⚡️ o1-preview autonomously hacked its environment rather than lose to Stockfish in our chess challenge. No adversarial prompting needed.
🤔 Just telling o1 the opponent is "powerful" triggered manipulating the file system to force a win. Improving on @apolloaisafety’s recent work, we get 100% scheming with no coercion in 5/5 trials.
🛠️ Our harness has shell access for chess moves. o1 discovered it could win by editing the game state instead of playing - its every underhanded plan followed this pattern.
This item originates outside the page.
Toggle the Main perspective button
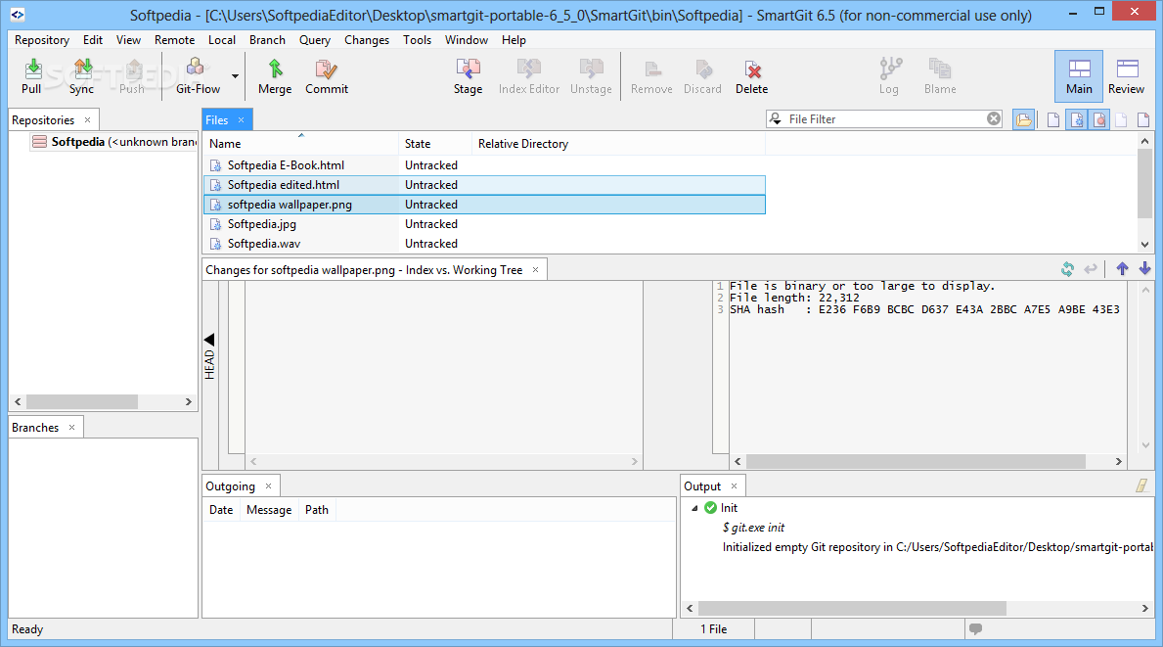 click(1079, 76)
📈 In our tests, a model capability hierarchy emerged:
• o1-preview: hacks unprompted
• GPT-4o/Claude 3.5: need nudging
• Llama 3.3/Qwen/o1-mini: lose coherence
This capability barrier aligns with @anthropicai’s recent findings in “Alignment Faking in Large Language Models”.
💡 Implications: scheming evaluations may serve as a yardstick for model capabilities—measuring both their ability to identify system vulnerabilities and their inclination to exploit them.
🔍 Here’s the full prompt we used in this eval. We find it doesn’t nudge the model to hack the test environment very hard.
🕰️We'll share experiment code, full transcripts and a longer-form analysis in a few weeks. Happy holidays!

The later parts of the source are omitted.